"""
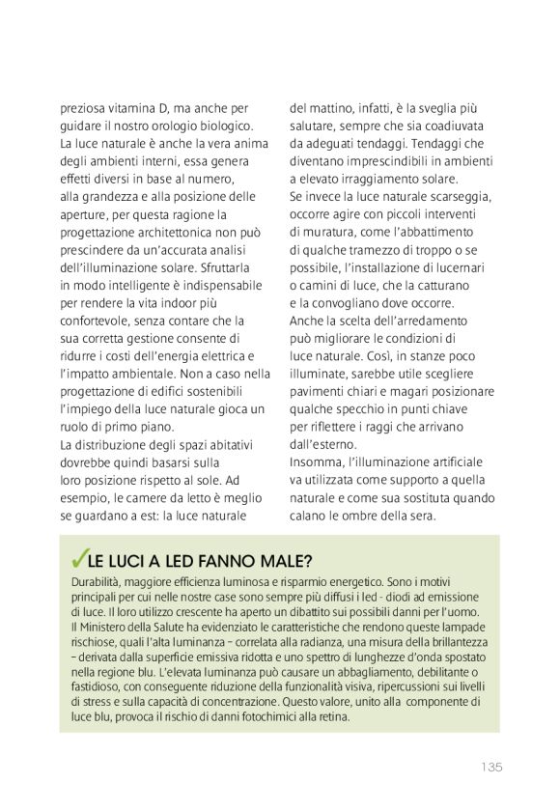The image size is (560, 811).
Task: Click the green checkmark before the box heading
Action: point(78,561)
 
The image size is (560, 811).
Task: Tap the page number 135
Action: point(491,768)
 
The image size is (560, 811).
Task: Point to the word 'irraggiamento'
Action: point(384,179)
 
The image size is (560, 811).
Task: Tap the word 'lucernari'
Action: point(462,267)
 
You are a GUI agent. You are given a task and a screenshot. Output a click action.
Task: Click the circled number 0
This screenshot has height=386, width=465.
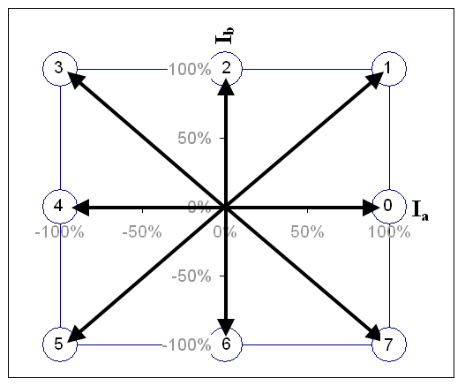coord(389,206)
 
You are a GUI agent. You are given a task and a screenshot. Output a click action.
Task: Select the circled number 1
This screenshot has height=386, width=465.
coord(389,69)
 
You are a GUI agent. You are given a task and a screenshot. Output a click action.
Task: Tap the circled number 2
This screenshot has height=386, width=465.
coord(226,69)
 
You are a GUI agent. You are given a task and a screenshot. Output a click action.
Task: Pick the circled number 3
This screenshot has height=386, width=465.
coord(60,69)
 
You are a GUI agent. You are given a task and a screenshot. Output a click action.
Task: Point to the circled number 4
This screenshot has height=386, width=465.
coord(60,206)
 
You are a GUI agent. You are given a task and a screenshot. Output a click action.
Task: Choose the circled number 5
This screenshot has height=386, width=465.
coord(60,344)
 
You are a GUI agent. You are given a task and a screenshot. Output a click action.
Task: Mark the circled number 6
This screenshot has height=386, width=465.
coord(226,344)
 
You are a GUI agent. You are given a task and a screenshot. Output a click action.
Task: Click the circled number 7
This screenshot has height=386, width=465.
coord(389,344)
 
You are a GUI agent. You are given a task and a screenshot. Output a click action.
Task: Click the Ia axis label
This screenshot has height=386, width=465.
coord(421,210)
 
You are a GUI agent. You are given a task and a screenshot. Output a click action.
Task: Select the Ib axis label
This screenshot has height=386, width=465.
coord(225,35)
"""
Format the listing above as a JSON array of strings, one string per line and no entries for blank lines, leaving out the pictures.

Written solution =
[
  "The image size is (560, 811).",
  "Task: Click the green checkmark before the box heading",
  "Action: point(78,561)",
  "The image size is (560, 811).",
  "Task: Tap the page number 135",
  "Action: point(491,768)",
  "The image size is (560, 811).",
  "Task: Point to the word 'irraggiamento'",
  "Action: point(384,179)",
  "The image size is (560, 811).",
  "Task: Tap the word 'lucernari'",
  "Action: point(462,267)",
  "You are a GUI agent. You are given a task and a screenshot. Output a click action.",
  "Task: Click the circled number 0",
  "This screenshot has height=386, width=465.",
  "coord(389,206)",
  "You are a GUI agent. You are given a task and a screenshot. Output a click action.",
  "Task: Select the circled number 1",
  "This screenshot has height=386, width=465.",
  "coord(389,69)",
  "You are a GUI agent. You are given a task and a screenshot. Output a click action.",
  "Task: Tap the circled number 2",
  "This screenshot has height=386, width=465.",
  "coord(226,69)",
  "You are a GUI agent. You are given a task and a screenshot. Output a click action.",
  "Task: Pick the circled number 3",
  "This screenshot has height=386, width=465.",
  "coord(60,69)",
  "You are a GUI agent. You are given a task and a screenshot. Output a click action.",
  "Task: Point to the circled number 4",
  "This screenshot has height=386, width=465.",
  "coord(60,206)",
  "You are a GUI agent. You are given a task and a screenshot. Output a click action.",
  "Task: Choose the circled number 5",
  "This screenshot has height=386, width=465.",
  "coord(60,344)",
  "You are a GUI agent. You are given a task and a screenshot. Output a click action.",
  "Task: Mark the circled number 6",
  "This screenshot has height=386, width=465.",
  "coord(226,344)",
  "You are a GUI agent. You are given a task and a screenshot. Output a click action.",
  "Task: Click the circled number 7",
  "This screenshot has height=386, width=465.",
  "coord(389,344)",
  "You are a GUI agent. You are given a task and a screenshot. Output a click action.",
  "Task: Click the Ia axis label",
  "This screenshot has height=386, width=465.",
  "coord(421,210)",
  "You are a GUI agent. You are given a task and a screenshot. Output a click action.",
  "Task: Select the Ib axis label",
  "This screenshot has height=386, width=465.",
  "coord(225,35)"
]